Task:
Where the line with "[button] (1601, 11)" appears in the records below, start there and transcribe each line exactly through the last.

[Saved entries]
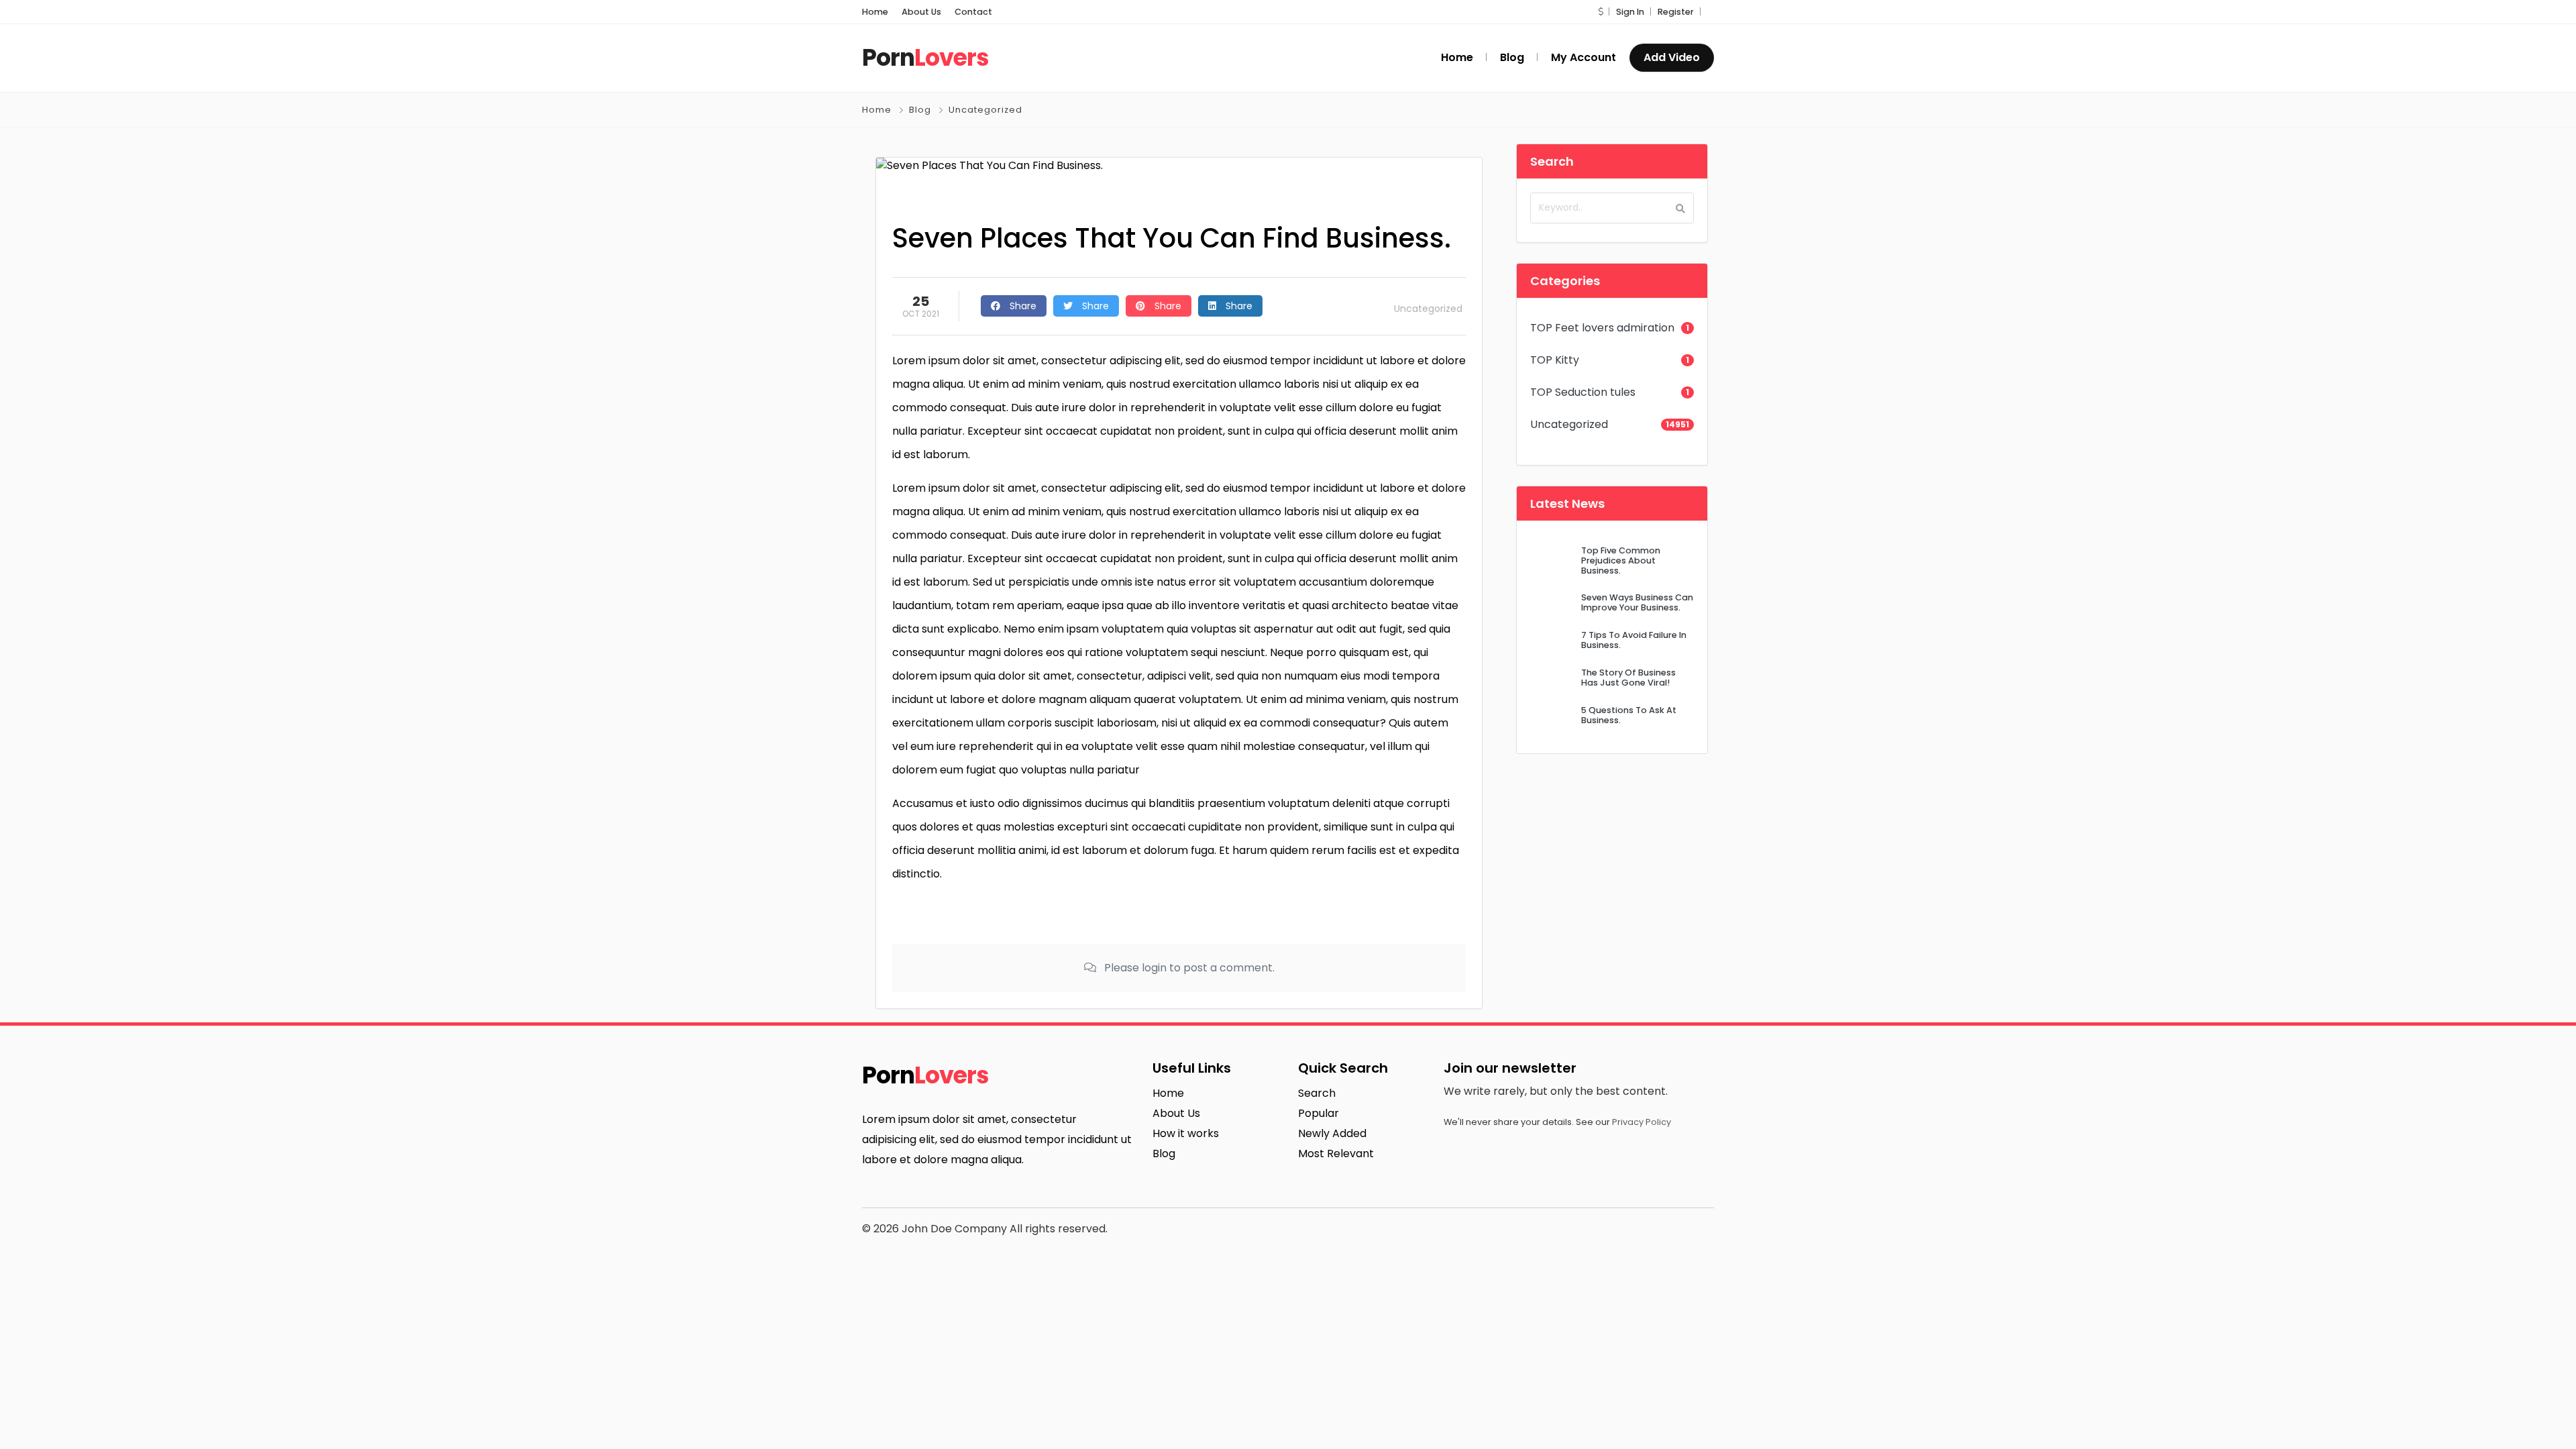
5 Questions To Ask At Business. (1628, 715)
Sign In (1630, 11)
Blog (920, 109)
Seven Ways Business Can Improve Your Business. (1637, 602)
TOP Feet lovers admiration (1602, 327)
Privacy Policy (1641, 1122)
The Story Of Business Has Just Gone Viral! (1628, 677)
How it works (1185, 1133)
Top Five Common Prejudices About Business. (1620, 561)
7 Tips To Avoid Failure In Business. (1633, 640)
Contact (973, 11)
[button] (1601, 11)
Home (875, 11)
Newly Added (1332, 1133)
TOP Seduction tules (1582, 392)
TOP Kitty (1554, 360)
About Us (921, 11)
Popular (1318, 1113)
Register (1676, 11)
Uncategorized (985, 109)
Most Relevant (1336, 1153)
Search (1317, 1093)
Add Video (1672, 57)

Answer space:
[button] (1601, 11)
Home (875, 11)
Newly Added (1332, 1133)
TOP Seduction tules (1582, 392)
TOP Kitty (1554, 360)
About Us (921, 11)
Popular (1318, 1113)
Register (1676, 11)
Uncategorized (985, 109)
Most Relevant (1336, 1153)
Search (1317, 1093)
Add Video (1672, 57)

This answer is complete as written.